Today, we recite our communal litany of regrets aloud. Al Chet Shechetanu l’fanecha, for the sin we have committed against you — by hardening our hearts, by speaking maliciously of others, by dishonesty in our work. We’ve lied, we’ve cheated, we’ve avoided responsibility.  And we wish we hadn’t. We regret things we’ve done. But today is about much more than simply listing our regrets for the sake of a social science experiment – we do it for a purpose.  Today isn’t about hiding from our regrets or dwelling in them – it is about transforming them. 

Think for a moment: When was the last time you hurt somebody you loved? The time you weren’t as supportive of your child as you wished you had been.  Or the time you had to admit to your business partner that you hadn’t been fully honest. Maybe you just forgot a friend’s birthday, but it was an important one. Have you taken a moment to consider the magnitude of your actions or of your words?

 If you’ve really experienced true regret — you’ve felt the pain, the hurt, well up in your heart.  It’s what keeps you up at night wishing you had acted differently. It’s what causes tears to well up in your eyes knowing that you’ve said something you wish you hadn’t.  It’s what causes your heart to break and causes you to feel vulnerable. But it is from that same place of heartbreak, sorrow, and of regret that births the process of Teshuva, that repentance thing we are all doing here today. In her book, Rising Strong, Brene Brown writes: “If there is one thing failure has taught me, it’s the value of regret…regret is a fair but tough teacher.”[2]

 Maimonides taught in his guidebook on the process of Teshuva, that in order to fully repent, one must experience regret.[3]  Indeed it is a critical part of the Teshuva process, according to Maimonides, for without regret there can be no forgiveness. It is what allows us to engage in Teshuva.  Today as we atone for our sins for the past year, we accept that we are human.  We make mistakes.  We regret things we have said or done.  And the things things we failed to do. But, today reminds us that we can atone for our regrettable actions and choices; we can seek forgiveness, we can make amends, we can do Teshuva.

At the end of the day in Brooklyn, the production team took an eraser and erased the entire board. They replaced the question: What is your biggest regret? With the words, “Clean Slate”.

The truth is, when we think back to our deepest moments of regret, we face our own personal failings, our own imperfections. We so often wish we can just go back and relive those moments, make different choices. And so we try to forget, clear our minds of our regret.  Erase the slate if you will. But we know all too well that simply erasing our mistakes, won’t make them go away.  We might try to bury our regrets deep down and get stuck in them. But they never disappear — they keep popping up.  They weigh heavily on us.  Because for us, as Jews, the process isn’t as easy as washing away our regrets leaving no trace left behind.
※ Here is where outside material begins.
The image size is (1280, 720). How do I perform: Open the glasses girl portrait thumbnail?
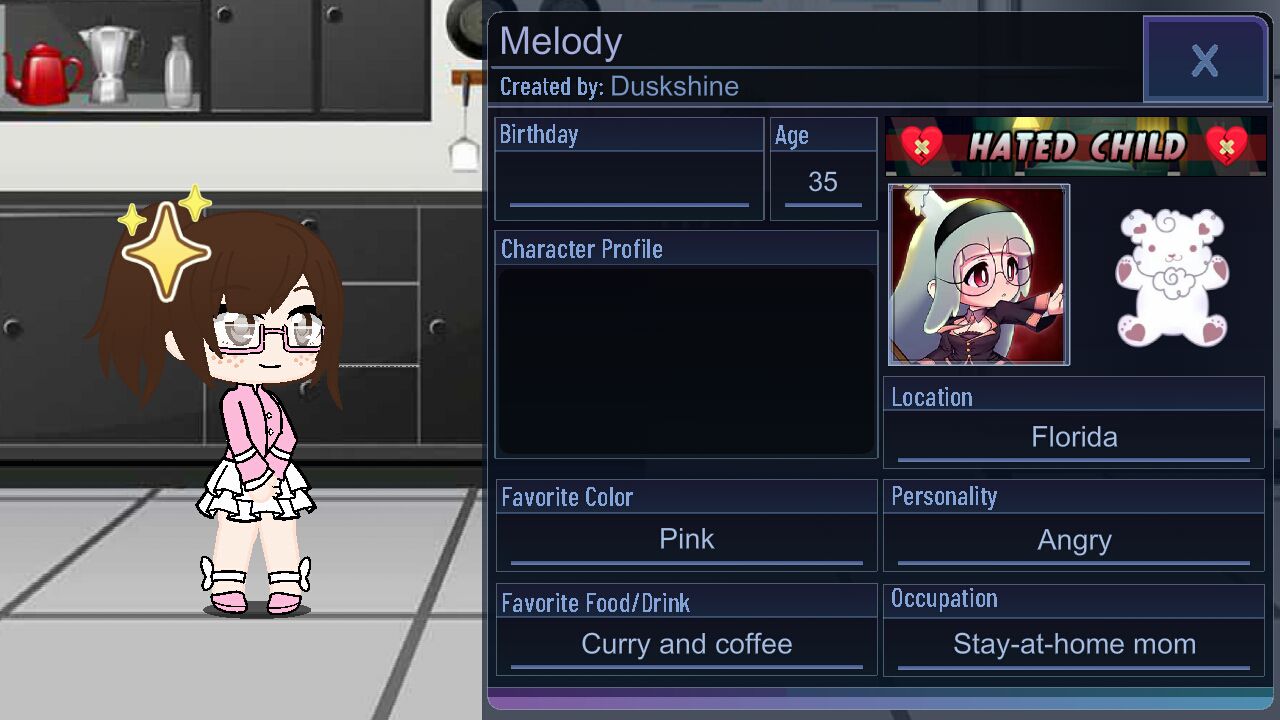979,274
Thankfully for us, the process is significantly more meaningful.  We don’t get a clean slate.  A chance to start over as if nothing had ever happened, that’s not what Yom Kippur is about.  Yom Kippur is not about blotting out our mistakes. Yom Kippur is about confronting them, living with them.  Our job then today and in the days to come is to express our regret, so that we can make different choices, better choices in the coming year. We can begin to repair the damage that we have done. To heal the hurt.  If we really think about it, when you erase a blackboard, you can still see remnants of the words, they don’t fully disappear.  We, too, can never fully erase our past, and our Jewish tradition wouldn’t want us to either.
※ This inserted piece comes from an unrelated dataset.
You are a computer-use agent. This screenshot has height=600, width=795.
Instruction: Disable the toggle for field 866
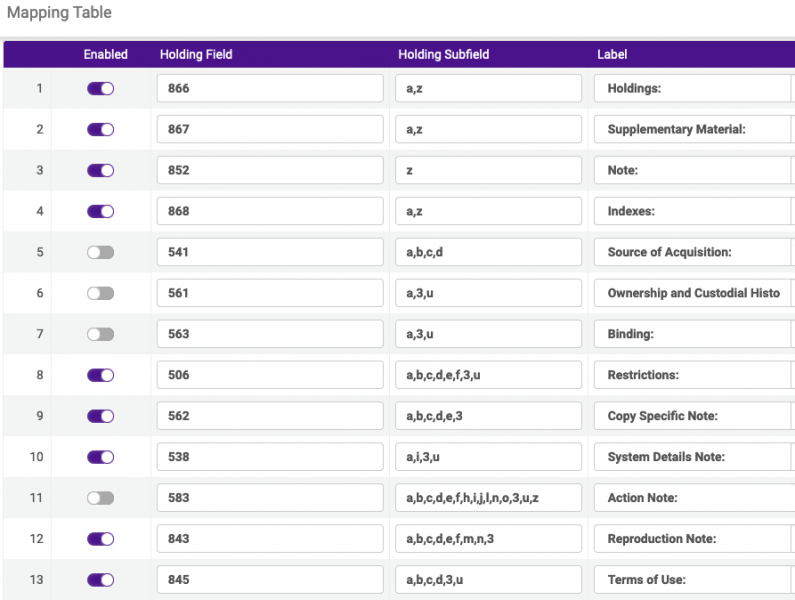click(x=100, y=89)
Rabbi Joseph Solevetchik, scholar and teacher of Teshuva taught: “Sin is not to be forgotten, blotted out or cast into the depths of the sea.  On the contrary, sin has to be remembered. It is the memory of sin that releases the power within the inner depths of the soul of the penitent to do greater things than ever before.”[4]  Just as sin is not to be forgotten, so too regret. For it is the memory of regret — of the pain and heartbreak — that propels us to change.

We learn this from incident with the Golden Calf as well. While Moses is up on Mount Sinai receiving the Ten Commandments, the Israelites become impatient.  As they await Moses’ return, they build a Golden Calf, an idol to worship.  Upon coming down the Mountain with the Two Tablets, Moses in extreme anger, throws the tablets down, shattering the Ten Commandments. 

But Moses pleaded with God for a second chance. If the Israelites were capable of making mistakes, and of failures, they too would be capable of doing Teshuva. The people are given a second chance, Moses is given a second set of tablets. He climbs back up the Mountain on the very first day of the month of Elul, the month preceding the High Holy Days.  It is on the 40th day on the mountain, the 10th day of the month Tishre, that Moses receives the second set of tablets. That day, became the very first Yom Kippur, the day of second chances. 

Ever wonder what happened to that first set of broken tablets? [Pause]

Those broken tablets could not be repaired.  But they weren’t thrown away either. The broken tablets were placed in the holy Ark, right beside the second complete set.[5]  Even after our ancestors suffered the consequences of building a Golden Calf, they were given the opportunity to reconnect with God.  But, they were also given the responsibility to never forget their past. The lesson they learned is engrained in those broken tablets: We carry our brokenness with us.  We carry our regret with us. It becomes a part of who were are. No matter how hard we might try to make the past, the hurt, go away, it won’t magically disappear. We have work to do.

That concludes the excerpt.